All surfaces start with a single polygon, and the most simple polygon that defines a surface is a triangle. So if you imagine that you have a sheet of paper, and you draw 3 dots (points) randomly anywhere on that paper and you will have the beginning of a polygon with 3 Vertices.

But to actually draw the polygon surface, you must connect the dots with lines and fill in (shade) the enclosed area.

Now imagine that you are connecting those dots on the paper. No mater which of the three points you use to start, there are only two ways you can connect to the remaining dots without lifting your pencil from the paper. You can connect them in a clockwise direction or a counter-clockwise direction. In fact when you originally placed the dots (if you numbered them dot1, dot2, dot3) you would see that there was a rotation order which was actually defined when the dots were originally placed.

Now, to a computer, 3D meshes are just a collection of points in 3D space that are defined within the mesh as a collection of one point after another in a long string (the last point in polygon#1 becomes the first point in Polygon#2 etc.) and here too there are only two rotation paths possible to wind you way through the entire mesh: in a clockwise or counter-clockwise spiraling manner (this is known as Winding Order and it is defined at the time each polygon is created in a modeling program).

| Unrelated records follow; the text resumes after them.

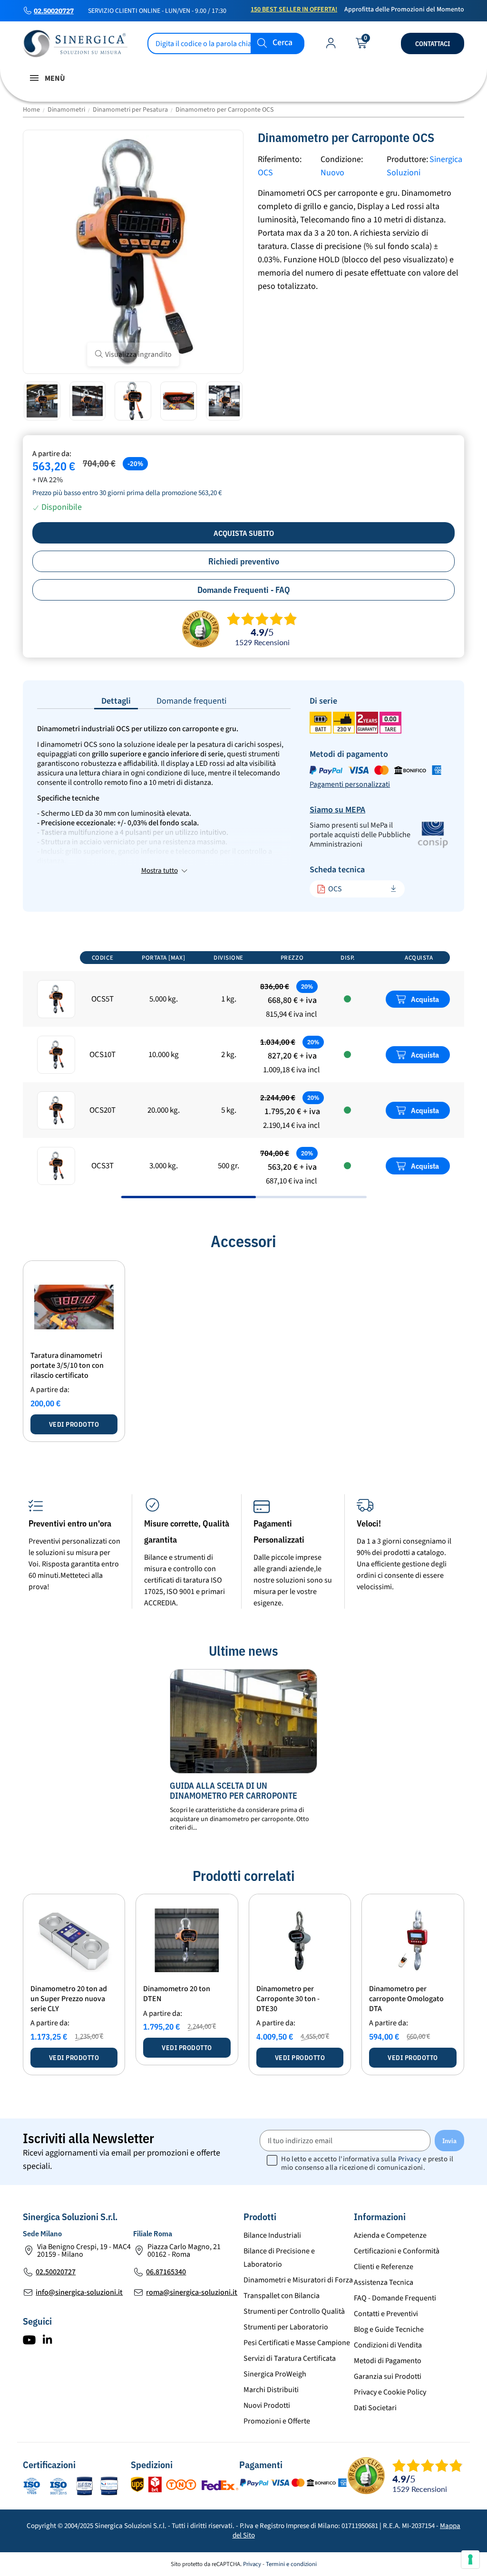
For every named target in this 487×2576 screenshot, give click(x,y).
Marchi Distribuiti (271, 2390)
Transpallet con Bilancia (282, 2295)
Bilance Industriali (272, 2235)
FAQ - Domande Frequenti (395, 2298)
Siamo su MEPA (337, 810)
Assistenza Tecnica (383, 2282)
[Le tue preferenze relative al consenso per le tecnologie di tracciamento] (470, 2559)
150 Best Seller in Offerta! (294, 9)
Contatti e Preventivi (386, 2314)
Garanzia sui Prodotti (387, 2376)
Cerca (282, 43)
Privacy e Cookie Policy (390, 2392)
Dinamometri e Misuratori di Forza (298, 2280)
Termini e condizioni (291, 2564)
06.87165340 (166, 2272)
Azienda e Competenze (390, 2235)
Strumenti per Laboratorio (286, 2327)
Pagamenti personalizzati (350, 784)
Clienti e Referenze (383, 2266)
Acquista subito (244, 533)
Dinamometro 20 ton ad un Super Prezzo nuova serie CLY (68, 1999)
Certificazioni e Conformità (396, 2251)
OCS (335, 889)
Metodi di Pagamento (387, 2361)
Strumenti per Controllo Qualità (294, 2311)
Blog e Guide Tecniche (389, 2329)
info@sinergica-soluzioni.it (79, 2292)
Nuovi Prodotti (267, 2405)
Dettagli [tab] (116, 701)
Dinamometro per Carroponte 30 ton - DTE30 (288, 1999)
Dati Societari (375, 2408)
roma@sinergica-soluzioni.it (191, 2292)
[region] (243, 1071)
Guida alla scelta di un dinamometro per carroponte (233, 1791)
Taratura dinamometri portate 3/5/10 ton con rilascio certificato (67, 1365)
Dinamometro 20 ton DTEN (176, 1994)
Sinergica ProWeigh (275, 2374)
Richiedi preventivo (243, 561)
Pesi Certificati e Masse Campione (297, 2342)
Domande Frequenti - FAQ (243, 589)
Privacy (409, 2159)
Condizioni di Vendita (388, 2345)
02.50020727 (54, 11)
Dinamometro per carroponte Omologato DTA (406, 1999)
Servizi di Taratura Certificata (290, 2358)
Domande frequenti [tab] (191, 701)
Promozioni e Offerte (277, 2421)
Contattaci (432, 43)
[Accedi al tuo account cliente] (331, 44)
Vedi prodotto (74, 1424)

The actual SURFACES do not exist in the mesh itself, but are filled-in (shaded) only at render time. Now any given polygon can have 2 faces that might be shaded (the front face - sometimes called normal face and generally meant to be the one facing the OUTSIDE of an object - and back face or the one facing the INSIDE of the object).

So, it is important for the computer to know which of the two faces to render because it would be a huge waste of resources and time to make the computer do calculations for BOTH surfaces of each polygon when 99% of those back faces can not be seen anyway because they are on the INSIDE of a closed object. So, by convention (and for some technical reasons too) only ONE of the two possible polygon surfaces are rendered --- but which one?

Early on in the history of 3DCG modeling, a single convention for determining which of the two faces to render was adopted by MOST but not all modeling programs. That convention is called the Counter-clockwise rule. In other words, if you place 3 points on a piece of paper (or 3D space) and draw the points in a counter-clockwise pattern, then the face that is facing YOU is called the normal face and is the one to be shaded. If you draw the points in a clockwise pattern, then you will be looking at the BACK face of the polygon which is not always shaded by the renderer.

A simple way of visualizing winding order and face normals is the Right Hand Rule - Hold your right hand in front of you, with fingers curled and thumb sticking up. If the fingers point in the direction of the winding order (point-drawing order) then the thumb points in the direction the normal face will be facing. This is called the normal (note the small "n") for the face.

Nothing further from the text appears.